China's Growing Spy Threat (Page 4 of 5)

One prominent analyst on the issue of Falun Gong persecution, David Kilgour, is a former Canadian member of parliament and served as Canada’s secretary of state for Asia-Pacific in 2002 and 2003. He recently co-authored a book entitled ‘Bloody Harvest—The killing of Falun Gong for their organs,’ which closely examines the brutality and takes a look at the regime’s illegal persecution of exiled practitioners. 

‘The espionage and intimidation the party-state deploys against Falun Gong abroad is outrageous,’ Kilgour says, calling it an extension of the ‘very severe persecution’ in China. ‘It’s unconscionable for a repressive government to use the freedom of a democracy to project abroad its persecution of its chosen victims.’

Among the examples he cites is a 2003 case in which two Chinese diplomatic officials in Edmonton were caught handing out pamphlets inciting hatred against the Falun Gong—a crime in Canada.
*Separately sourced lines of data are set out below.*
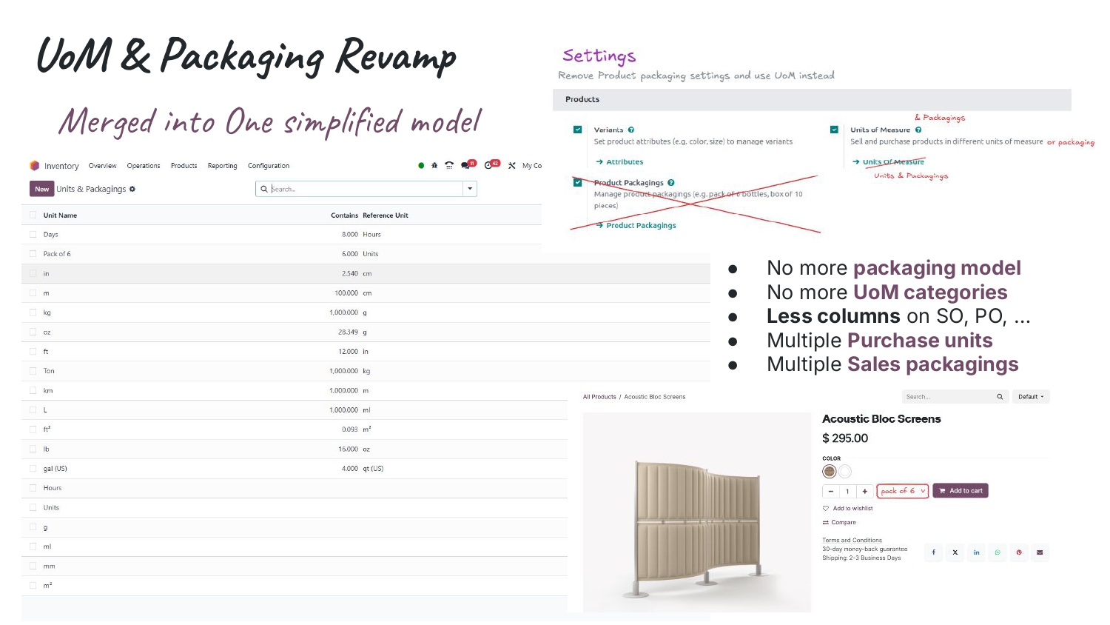Open the Reporting menu in Inventory
Image resolution: width=1110 pixels, height=625 pixels.
(x=222, y=165)
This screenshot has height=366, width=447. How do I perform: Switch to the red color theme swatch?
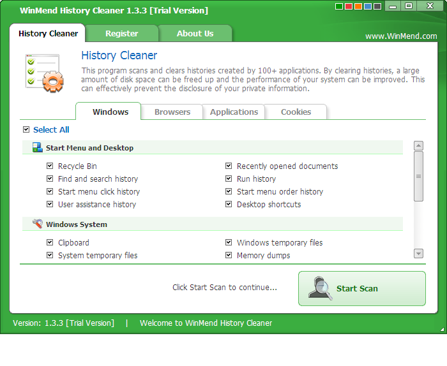tap(349, 7)
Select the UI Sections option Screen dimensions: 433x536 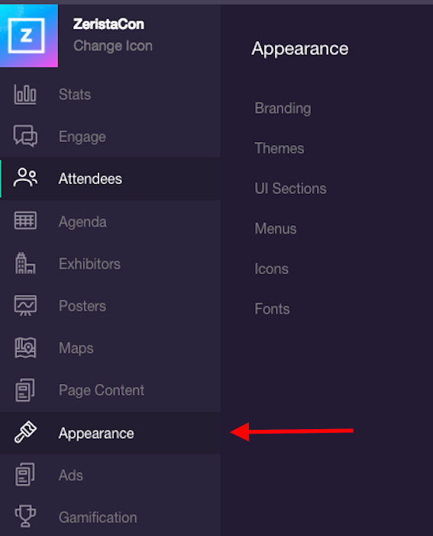click(x=290, y=189)
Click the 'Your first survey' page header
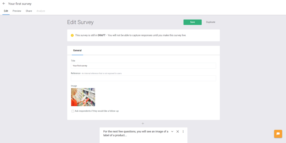This screenshot has width=286, height=143. 20,4
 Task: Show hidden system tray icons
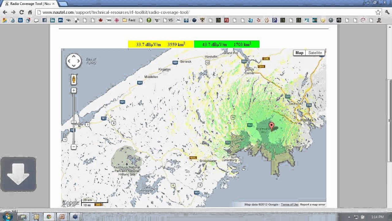(349, 217)
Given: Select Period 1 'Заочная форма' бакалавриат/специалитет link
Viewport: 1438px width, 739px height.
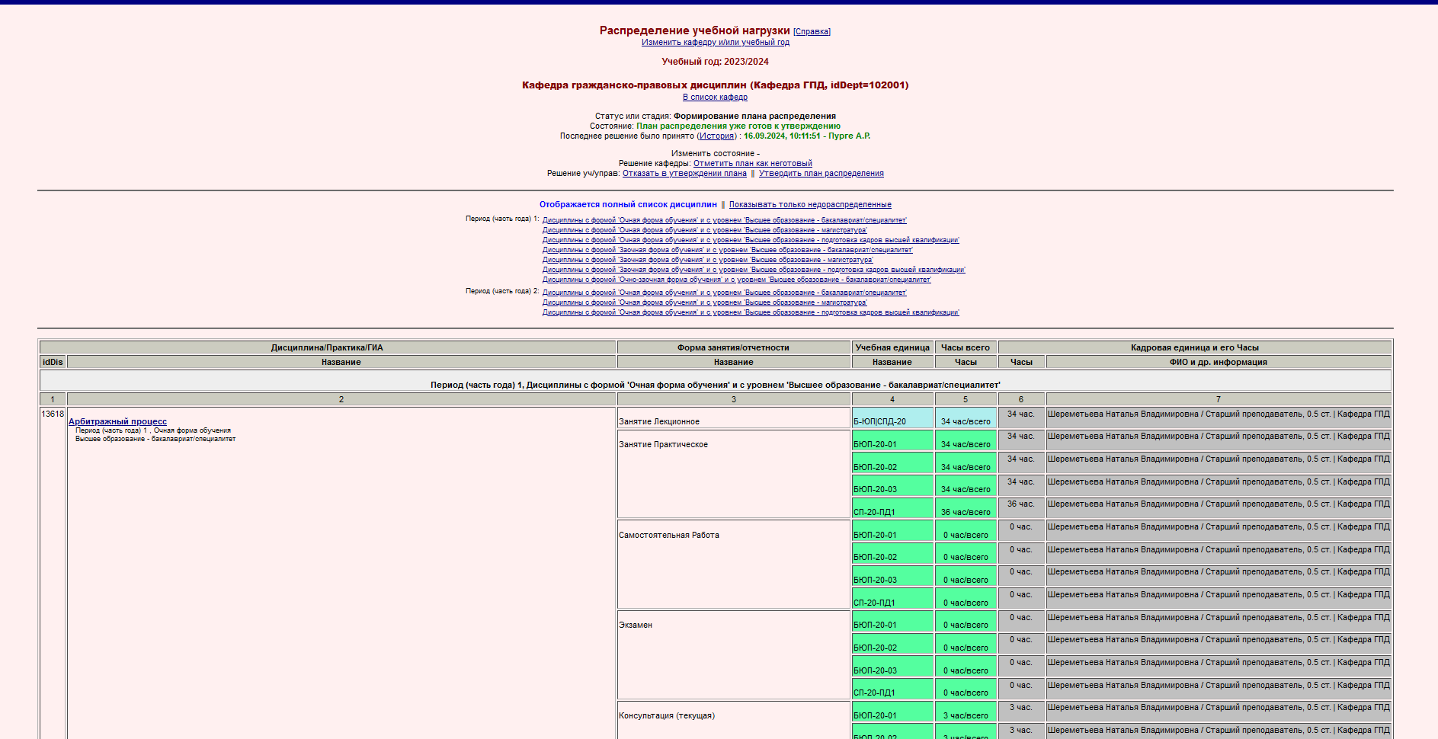Looking at the screenshot, I should coord(727,250).
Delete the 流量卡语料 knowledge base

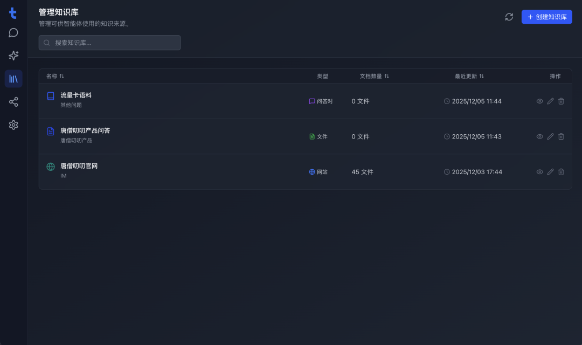click(561, 101)
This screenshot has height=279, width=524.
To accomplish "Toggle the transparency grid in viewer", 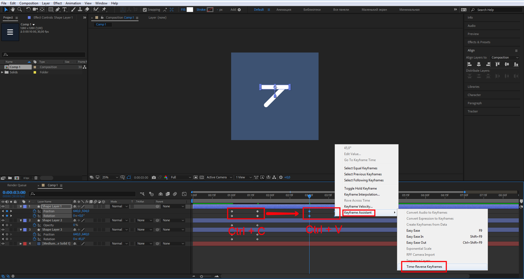I will pos(202,178).
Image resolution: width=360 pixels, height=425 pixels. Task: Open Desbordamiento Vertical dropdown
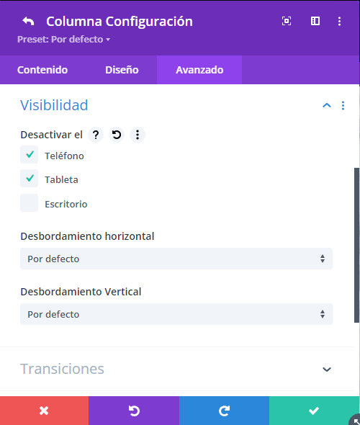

But there’s much more, he says.

Chinese defectors have told Kilgour that the effort spent monitoring and repressing dissidents overseas actually outweighs all other functions of Chinese diplomatic missions combined, he says. Apparently the regime doesn’t want the international community to realize what has been perpetrated in China. 

One victim of that persecution, author and human rights activist Jennifer Zeng, fled China in 2001 after being tortured at one of the regime’s ‘Re-Education-Through-Labour’ camps. ‘The PRC espionage and intimidation against FG practitioners overseas is so common that many of us have become accustomed to it,’ she says.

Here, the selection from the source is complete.